Compared to some of them, it seems like a cakewalk to just kick back and listen to a spunk-dribbling piggy describe the evolutionary history of herpes in what we are assured is the squealing piggy voice you surely hoped he had as much as I did...though it's only the entry's last line about the blackness of your soul that feels unnecessarily obscene. The pig oozing semen out of its pustules? Fine. The syphilitic whore analogy? Come on. Who wrote that. The professor there sure wouldn't talk like that.

Anyway, The Holder of Hunger is another memorable nonhuman, if only because your ultimate goal is to be swallowed and pooped out by this giant, three-mouthed lake monster, covered in its fishy slime. Congrats, that slime is Object 256 and you can never wash it off.

I guess you can tell that I'm personally a little biased towards animal-like holders. Not many however are as packed with zoological horror as the holder of Compassion, which admittedly won't be all that shocking to the veterinarians among you or to anyone who's been in a shitty enough pet store. Like all of them, it pushes a little too hard throughout, but I'm still fond of that rapidly escalating absurdity and the nondescript form taken by the Holder itself.

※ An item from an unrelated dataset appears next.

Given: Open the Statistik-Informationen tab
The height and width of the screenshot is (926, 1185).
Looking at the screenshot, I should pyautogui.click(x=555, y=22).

A few Holders are even gracious enough to break out of the usual format. A minor example, but a favorite of mine, is The Holder of the First Seed, which involves starting a bizarre garden from the weird, gross things that end up growing inside your body. By the end of it, you become the new holder, rather than continuing on as a seeker, and if you're so inclined, you can bring people you hate into your evil garden where they'll barf centipedes and die.

A more interesting deviation from the usual affair is The Holder of Denial, a more story-like Holder written from the perspective of a mental hospital receptionist who gets a lot of weird questions from people barging into her workplace.

For one that simply breaks out of the usual writing tone and style, The Holder of the Boom is partially written in sing-song lyrics consisting mostly of the phrase "boom, boom, boom!" It's that kind of lighter fun that feels painfully missing from so many other holders. There's only so much misery and death you can pack into your fiction before it loses all emotional weight.





Intentionally or otherwise, I feel like one of the zaniest Holders has got to be The Holder of Trade, which sees us basically babysitting the obnoxious, diabolical child of a cosmic horror through a shopping mall populated by other cosmic horrors. You even get a flesh and bone shopping cart and a shopping list written on - what else? - human flesh, along with a purse full of coins that are going to slice your fingers apart every time you use them.

What really sells me on this one is the fact that you have to take the whiny horror-child back to its monster dad, then throw your super sharp money in his face and scream at him to complete the quest. Do you even need to be TOLD to do that after lugging someone else's loud child through the largest mall in the cosmos?





I realize I only recently babbled about how we need to stop finding any fiction "embarrassing" or "cringey" or worrying about how seriously we can take it, but hopefully you can tell that, except for the teenage dingle one, my feelings toward this hokey series are mostly an affectionate nostalgia, and it's certainly not as if I could write that much better at the time.

In fact, I believe I said at the very beginning that I got "really into" the holders during their peak, and I think we both know what that means.

Not one, but two of the holders I have mentioned on this page were written by me, and in fact some of the first written fiction I ever shared anywhere. I'll leave you to guess which ones they are, but I'll narrow it down for you with the reassurance that it isn't the giant doodleoo or any of the dead babies.